Exercise instructions
Set down, please, without alteration, the lines of the entries below from the first through the one containing "Focus the real-venue".

Material provided
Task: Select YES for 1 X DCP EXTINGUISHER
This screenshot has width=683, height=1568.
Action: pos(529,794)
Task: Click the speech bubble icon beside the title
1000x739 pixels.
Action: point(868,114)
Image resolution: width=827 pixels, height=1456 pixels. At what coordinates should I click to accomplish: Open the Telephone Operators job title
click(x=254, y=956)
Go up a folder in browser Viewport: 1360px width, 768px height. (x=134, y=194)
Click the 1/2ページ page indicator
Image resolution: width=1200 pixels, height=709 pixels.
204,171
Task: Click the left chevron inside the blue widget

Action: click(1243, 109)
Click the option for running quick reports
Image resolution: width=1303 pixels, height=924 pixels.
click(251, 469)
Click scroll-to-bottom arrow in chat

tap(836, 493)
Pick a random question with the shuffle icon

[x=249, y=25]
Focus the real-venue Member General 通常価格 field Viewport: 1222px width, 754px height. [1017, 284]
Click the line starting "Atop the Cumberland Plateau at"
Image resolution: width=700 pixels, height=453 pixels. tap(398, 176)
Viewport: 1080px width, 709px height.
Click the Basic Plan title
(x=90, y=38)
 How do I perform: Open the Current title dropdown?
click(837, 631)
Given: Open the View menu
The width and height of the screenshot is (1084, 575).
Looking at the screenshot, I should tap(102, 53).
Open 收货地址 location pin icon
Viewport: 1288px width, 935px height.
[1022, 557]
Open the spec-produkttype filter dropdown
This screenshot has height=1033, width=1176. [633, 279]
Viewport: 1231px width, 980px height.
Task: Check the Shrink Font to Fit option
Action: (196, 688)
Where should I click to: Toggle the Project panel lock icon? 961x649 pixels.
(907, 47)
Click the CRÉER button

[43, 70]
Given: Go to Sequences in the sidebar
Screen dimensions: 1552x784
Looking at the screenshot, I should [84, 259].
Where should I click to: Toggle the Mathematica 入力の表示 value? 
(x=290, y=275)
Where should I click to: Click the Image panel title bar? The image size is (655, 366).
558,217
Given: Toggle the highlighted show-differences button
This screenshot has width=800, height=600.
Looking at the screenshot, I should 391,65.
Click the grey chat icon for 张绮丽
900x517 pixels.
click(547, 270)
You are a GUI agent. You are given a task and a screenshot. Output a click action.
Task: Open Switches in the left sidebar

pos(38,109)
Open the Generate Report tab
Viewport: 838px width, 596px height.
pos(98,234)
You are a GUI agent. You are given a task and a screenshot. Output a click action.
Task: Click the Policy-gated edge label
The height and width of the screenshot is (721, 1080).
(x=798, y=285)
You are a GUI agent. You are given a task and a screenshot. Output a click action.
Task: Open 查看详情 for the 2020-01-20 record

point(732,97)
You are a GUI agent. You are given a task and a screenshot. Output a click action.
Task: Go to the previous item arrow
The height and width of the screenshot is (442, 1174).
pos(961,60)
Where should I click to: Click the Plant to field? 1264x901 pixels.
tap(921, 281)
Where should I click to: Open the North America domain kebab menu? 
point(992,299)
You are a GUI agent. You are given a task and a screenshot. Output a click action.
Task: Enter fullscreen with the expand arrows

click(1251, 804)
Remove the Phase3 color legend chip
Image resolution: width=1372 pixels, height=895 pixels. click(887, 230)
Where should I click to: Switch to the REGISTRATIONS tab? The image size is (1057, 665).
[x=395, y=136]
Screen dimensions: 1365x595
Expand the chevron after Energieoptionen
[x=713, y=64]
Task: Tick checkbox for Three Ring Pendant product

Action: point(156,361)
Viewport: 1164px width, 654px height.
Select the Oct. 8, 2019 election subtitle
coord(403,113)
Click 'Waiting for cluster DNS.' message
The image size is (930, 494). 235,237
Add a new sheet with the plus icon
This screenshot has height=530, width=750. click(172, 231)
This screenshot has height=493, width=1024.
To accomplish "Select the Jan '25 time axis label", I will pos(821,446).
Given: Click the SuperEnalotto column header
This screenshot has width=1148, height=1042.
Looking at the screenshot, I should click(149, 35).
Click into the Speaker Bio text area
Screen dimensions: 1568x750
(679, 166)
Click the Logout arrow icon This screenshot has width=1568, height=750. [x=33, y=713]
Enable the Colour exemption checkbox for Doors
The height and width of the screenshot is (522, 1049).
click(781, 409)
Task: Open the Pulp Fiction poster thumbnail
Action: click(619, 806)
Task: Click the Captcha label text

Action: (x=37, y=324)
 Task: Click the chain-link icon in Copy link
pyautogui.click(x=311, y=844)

Final answer
Task: Select YES for 1 X DCP EXTINGUISHER
This screenshot has width=683, height=1568.
Action: pos(529,794)
Task: Click the speech bubble icon beside the title
1000x739 pixels.
Action: point(868,114)
Image resolution: width=827 pixels, height=1456 pixels. At what coordinates should I click to accomplish: Open the Telephone Operators job title
click(x=254, y=956)
Go up a folder in browser Viewport: 1360px width, 768px height. (x=134, y=194)
Click the 1/2ページ page indicator
Image resolution: width=1200 pixels, height=709 pixels.
204,171
Task: Click the left chevron inside the blue widget

Action: click(1243, 109)
Click the option for running quick reports
Image resolution: width=1303 pixels, height=924 pixels.
click(251, 469)
Click scroll-to-bottom arrow in chat

tap(836, 493)
Pick a random question with the shuffle icon

[x=249, y=25]
Focus the real-venue Member General 通常価格 field Viewport: 1222px width, 754px height. [1017, 284]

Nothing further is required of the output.